There are two most interesting areas of application of these ‘almost alive’ robots. The first one, which will accelerate research in robotics, is space exploration and colonisation. It is too dangerous for humans to stay too long in space. There are too many disturbing effects on the body. The journey of a few days to the Moon and back is manageable. The returned astronauts are kept in controlled conditions for weeks until their bodies recover. But to explore distant Mars, or the satellites of Saturn and Jupiter, bionic human copies are necessary. Only they can be designed to cope with the extreme conditions in space. Eventually, structurally different robots will be developed for different conditions of gravity, radiation and atmosphere.

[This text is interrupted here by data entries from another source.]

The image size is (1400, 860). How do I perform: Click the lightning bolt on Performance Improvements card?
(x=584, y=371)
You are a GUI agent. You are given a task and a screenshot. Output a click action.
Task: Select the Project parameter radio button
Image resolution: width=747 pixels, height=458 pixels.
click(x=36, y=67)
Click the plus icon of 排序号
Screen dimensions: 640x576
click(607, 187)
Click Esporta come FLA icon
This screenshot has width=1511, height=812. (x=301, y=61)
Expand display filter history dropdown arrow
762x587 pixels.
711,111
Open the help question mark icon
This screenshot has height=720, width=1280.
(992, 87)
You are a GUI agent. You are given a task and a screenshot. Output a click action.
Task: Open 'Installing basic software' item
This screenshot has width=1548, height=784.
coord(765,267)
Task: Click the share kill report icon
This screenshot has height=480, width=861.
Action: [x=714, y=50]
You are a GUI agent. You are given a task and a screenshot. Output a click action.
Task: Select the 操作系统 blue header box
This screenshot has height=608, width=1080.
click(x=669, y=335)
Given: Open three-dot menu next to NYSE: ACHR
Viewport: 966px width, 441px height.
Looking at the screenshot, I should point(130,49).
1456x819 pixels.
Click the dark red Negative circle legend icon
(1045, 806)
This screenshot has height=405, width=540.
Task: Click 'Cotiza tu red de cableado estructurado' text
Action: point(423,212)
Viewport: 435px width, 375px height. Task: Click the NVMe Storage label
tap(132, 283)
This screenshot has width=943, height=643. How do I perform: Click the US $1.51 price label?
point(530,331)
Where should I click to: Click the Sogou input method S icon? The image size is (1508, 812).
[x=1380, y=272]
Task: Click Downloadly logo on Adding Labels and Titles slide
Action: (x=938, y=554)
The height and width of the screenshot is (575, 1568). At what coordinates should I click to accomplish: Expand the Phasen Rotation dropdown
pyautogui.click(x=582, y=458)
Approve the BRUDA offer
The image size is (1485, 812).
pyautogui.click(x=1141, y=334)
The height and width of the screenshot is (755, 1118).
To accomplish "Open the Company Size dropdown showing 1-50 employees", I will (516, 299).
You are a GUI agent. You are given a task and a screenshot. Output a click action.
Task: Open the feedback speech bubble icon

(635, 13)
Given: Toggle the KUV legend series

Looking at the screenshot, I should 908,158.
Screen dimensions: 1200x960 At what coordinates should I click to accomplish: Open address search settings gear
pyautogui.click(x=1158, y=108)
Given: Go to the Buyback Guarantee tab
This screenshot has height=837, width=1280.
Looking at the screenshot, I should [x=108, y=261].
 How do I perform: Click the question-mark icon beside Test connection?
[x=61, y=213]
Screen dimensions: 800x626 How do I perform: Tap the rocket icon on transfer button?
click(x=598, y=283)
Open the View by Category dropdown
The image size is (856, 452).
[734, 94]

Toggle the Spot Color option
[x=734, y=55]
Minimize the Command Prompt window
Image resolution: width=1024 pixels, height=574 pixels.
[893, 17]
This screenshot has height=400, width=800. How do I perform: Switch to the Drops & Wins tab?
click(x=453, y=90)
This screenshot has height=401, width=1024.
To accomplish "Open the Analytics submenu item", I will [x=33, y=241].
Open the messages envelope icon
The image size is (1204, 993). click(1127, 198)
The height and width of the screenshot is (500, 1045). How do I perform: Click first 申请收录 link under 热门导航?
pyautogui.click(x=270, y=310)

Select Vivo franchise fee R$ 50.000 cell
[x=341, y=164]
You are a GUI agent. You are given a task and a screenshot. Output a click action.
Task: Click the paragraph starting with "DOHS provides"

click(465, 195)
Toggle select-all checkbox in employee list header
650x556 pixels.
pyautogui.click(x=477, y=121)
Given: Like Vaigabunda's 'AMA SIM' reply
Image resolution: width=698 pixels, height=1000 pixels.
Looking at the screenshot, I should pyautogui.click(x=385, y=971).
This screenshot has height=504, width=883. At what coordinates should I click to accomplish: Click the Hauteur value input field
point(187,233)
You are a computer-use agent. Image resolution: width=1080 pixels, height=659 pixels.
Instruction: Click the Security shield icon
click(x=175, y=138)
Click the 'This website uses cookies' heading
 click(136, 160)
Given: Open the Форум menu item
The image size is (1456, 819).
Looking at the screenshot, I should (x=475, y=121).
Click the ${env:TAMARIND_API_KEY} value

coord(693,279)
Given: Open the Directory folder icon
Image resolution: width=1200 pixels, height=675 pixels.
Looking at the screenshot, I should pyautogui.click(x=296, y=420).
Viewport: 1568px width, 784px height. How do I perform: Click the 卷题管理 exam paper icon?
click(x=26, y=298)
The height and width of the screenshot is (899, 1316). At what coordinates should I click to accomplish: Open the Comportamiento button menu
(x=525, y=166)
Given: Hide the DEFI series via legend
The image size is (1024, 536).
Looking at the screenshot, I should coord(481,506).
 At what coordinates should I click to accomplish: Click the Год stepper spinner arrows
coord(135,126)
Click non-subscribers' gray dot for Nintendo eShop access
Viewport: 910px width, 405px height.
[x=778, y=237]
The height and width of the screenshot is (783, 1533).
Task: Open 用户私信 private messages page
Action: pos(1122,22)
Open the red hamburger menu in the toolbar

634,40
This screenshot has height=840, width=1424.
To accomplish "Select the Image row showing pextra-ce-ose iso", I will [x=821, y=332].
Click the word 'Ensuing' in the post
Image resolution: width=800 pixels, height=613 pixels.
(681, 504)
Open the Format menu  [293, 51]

The second area is the side-effects of creating bionic humans. A man or woman unwilling to cope with marriage can then order a bionic wife or husband with specified skills: love-making, conversation, humour, cooking, house management, playfulness with children, or whatever. The robot spouse can be switched off if it becomes a nuisance. Then its brain can be given new instructions. Every few years a technologically more advanced spouse can be purchased. Lifelong commitment, possessiveness, insecurity, as well as agonising and costly divorce are eliminated.

There will be no pregnancy. Babies will be created through donated sperm and eggs. Subtle coaching of the foetus will be done in artificial wombs so that when the baby emerges, it will be familiar with several languages, and brainwashed with ambition to be a writer, artist, cricketer, filmstar, scientist, or whatever, depending on parental aspirations. One can extend the consequences of robot spouses and manufactured babies into many areas. It’s a corny future.

But there will also be an amusing consequence — natural marriage among the elderly. The elderly would have experienced many bionic alliances and would want something more realistic — a real husband or wife. The elderly will have formal marriages and make jokes about robot marriages. The young men and women who are now dismissive about marriage will have a ‘proper’ marriage when they are in their 70s and 80s.

Want to brood more about the still distant future? Consider this: it will be difficult to replace defective robots on distant planets or satellites. So they will be programmed to repair and even replicate themselves. They will be programmed with Darwinian “survival of the fittest” skills so that they evolve on their own.

And that leads to the ultimate scary, or profound, thought. Are we humans on Earth bionic robots created by an advanced alien civilisation? I believe we are.

So, what warning does this essay give to males? Never brood about female chatter that you accidentally hear. It can drive you nuts.